Pediatric Crohn's Disease
• 17 kg (37 lbs) to < 40 kg (88 lbs):

• Initial dose (Day 1): 80 mg (two 40 mg injections in one day)
• Second dose two weeks later (Day 15): 40 mg
• Two weeks later (Day 29): Begin a maintenance dose of 20 mg every other week.

• ≥ 40 kg (88 lbs):

• Initial dose (Day 1): 160 mg (four 40 mg injections in one day or two 40 mg injections per day for two consecutive days)
• Second dose two weeks later (Day 15):80 mg (two 40 mg injections in one day)
• Two weeks later (Day 29): Begin a maintenance dose of 40 mg every other week.

Plaque Psoriasis
• 80 mg initial dose, followed by 40 mg every other week starting one week after initial dose.

Most common adverse reactions (incidence >10%): infections (e.g. upper respiratory, sinusitis), injection site reactions, headache and rash.

• Serious infections: Do not start HUMIRA during an active infection.

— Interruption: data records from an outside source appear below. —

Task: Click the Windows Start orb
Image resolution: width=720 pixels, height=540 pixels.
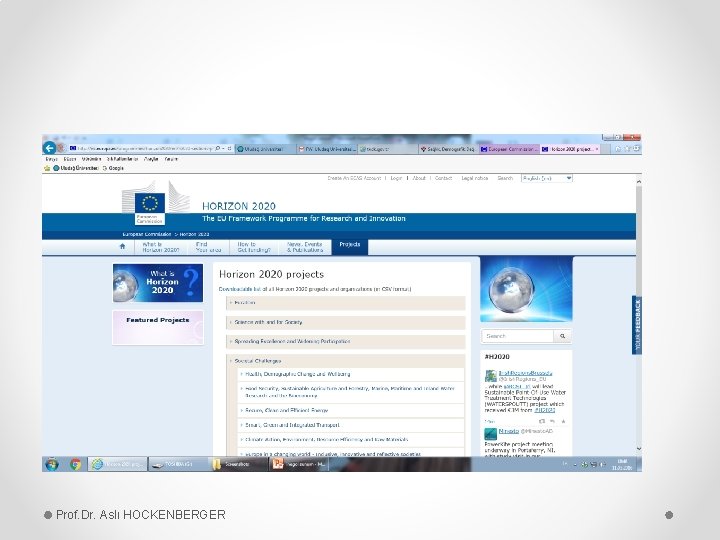Action: click(x=52, y=464)
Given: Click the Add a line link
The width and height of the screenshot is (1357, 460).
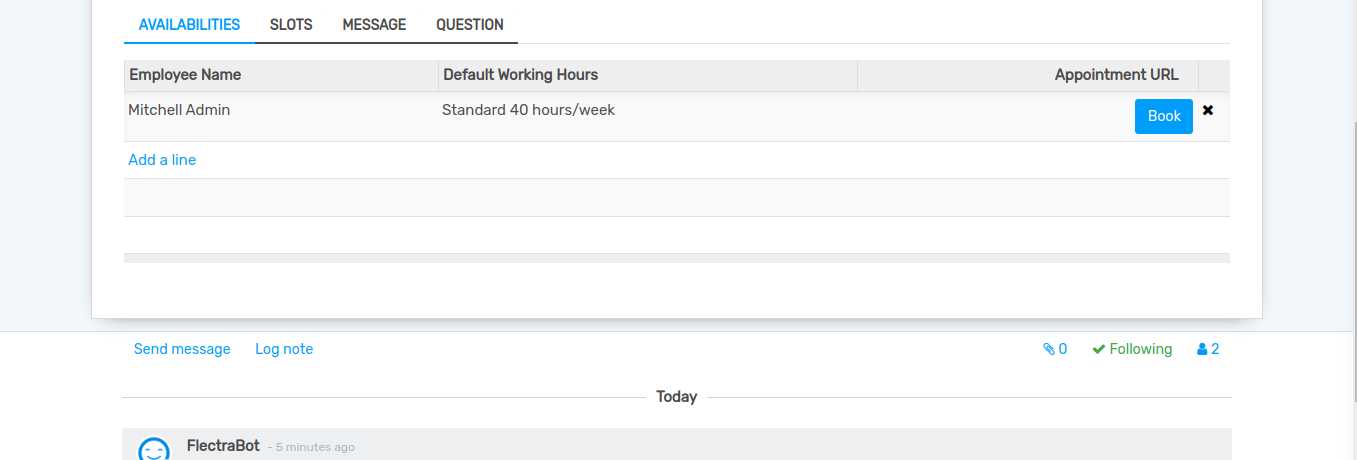Looking at the screenshot, I should pos(162,160).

If an infection develops, monitor carefully, and stop HUMIRA if infection becomes serious.
• Invasive fungal infections: For patients who develop a systemic illness on HUMIRA, consider empiric antifungal therapy for those who reside or travel to regions where mycoses are endemic.
• Malignancies: Incidence of malignancies was greater in HUMIRA treated patients than in controls.
• Anaphylaxis or serious allergic reactions may occur.
• Hepatitis B virus reactivation: Monitor HBV carriers during and several months after therapy. If reactivation occurs, stop HUMIRA and begin anti-viral therapy.
• Demyelinating disease: Exacerbation or new onset, may occur.
• Cytopenias, pancytopenia: Advise patients to seek immediate medical attention if symptoms develop, and consider stopping HUMIRA.
• Heart failure: Worsening or new onset, may occur.